## The data
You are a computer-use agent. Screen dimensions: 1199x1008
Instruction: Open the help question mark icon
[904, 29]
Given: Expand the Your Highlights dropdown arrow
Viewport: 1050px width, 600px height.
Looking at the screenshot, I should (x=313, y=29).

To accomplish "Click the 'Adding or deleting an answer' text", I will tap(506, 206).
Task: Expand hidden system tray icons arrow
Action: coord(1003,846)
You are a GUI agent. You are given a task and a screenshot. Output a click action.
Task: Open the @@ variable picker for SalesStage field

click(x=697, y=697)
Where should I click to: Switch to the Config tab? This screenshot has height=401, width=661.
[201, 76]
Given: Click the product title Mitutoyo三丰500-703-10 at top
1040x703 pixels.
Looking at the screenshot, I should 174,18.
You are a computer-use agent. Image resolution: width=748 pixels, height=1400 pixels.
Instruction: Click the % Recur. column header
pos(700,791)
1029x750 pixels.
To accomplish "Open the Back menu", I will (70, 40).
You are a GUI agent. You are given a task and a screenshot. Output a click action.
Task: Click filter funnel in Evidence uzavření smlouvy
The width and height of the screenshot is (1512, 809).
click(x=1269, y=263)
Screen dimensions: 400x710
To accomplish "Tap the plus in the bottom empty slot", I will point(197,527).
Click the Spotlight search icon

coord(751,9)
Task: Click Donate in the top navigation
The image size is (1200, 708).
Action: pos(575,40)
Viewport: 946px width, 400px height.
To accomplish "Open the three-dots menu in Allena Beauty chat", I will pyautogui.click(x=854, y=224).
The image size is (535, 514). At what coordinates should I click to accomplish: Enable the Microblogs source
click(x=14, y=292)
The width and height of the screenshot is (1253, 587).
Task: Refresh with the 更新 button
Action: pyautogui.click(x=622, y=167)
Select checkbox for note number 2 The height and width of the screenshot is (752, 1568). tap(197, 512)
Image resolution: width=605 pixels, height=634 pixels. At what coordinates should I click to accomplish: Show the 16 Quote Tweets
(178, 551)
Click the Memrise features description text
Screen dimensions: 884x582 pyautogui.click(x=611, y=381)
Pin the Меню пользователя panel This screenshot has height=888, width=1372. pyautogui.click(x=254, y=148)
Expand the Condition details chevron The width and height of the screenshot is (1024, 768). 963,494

## What is needed
Having found the line with "The image size is (1200, 708).", please set it down along with every line after it through the end of the material above, exactly and with nothing added.

## The completed task
The image size is (1200, 708).
Action: pos(575,40)
Viewport: 946px width, 400px height.
To accomplish "Open the three-dots menu in Allena Beauty chat", I will pyautogui.click(x=854, y=224).
The image size is (535, 514). At what coordinates should I click to accomplish: Enable the Microblogs source
click(x=14, y=292)
The width and height of the screenshot is (1253, 587).
Task: Refresh with the 更新 button
Action: pyautogui.click(x=622, y=167)
Select checkbox for note number 2 The height and width of the screenshot is (752, 1568). tap(197, 512)
Image resolution: width=605 pixels, height=634 pixels. At what coordinates should I click to accomplish: Show the 16 Quote Tweets
(178, 551)
Click the Memrise features description text
Screen dimensions: 884x582 pyautogui.click(x=611, y=381)
Pin the Меню пользователя panel This screenshot has height=888, width=1372. pyautogui.click(x=254, y=148)
Expand the Condition details chevron The width and height of the screenshot is (1024, 768). 963,494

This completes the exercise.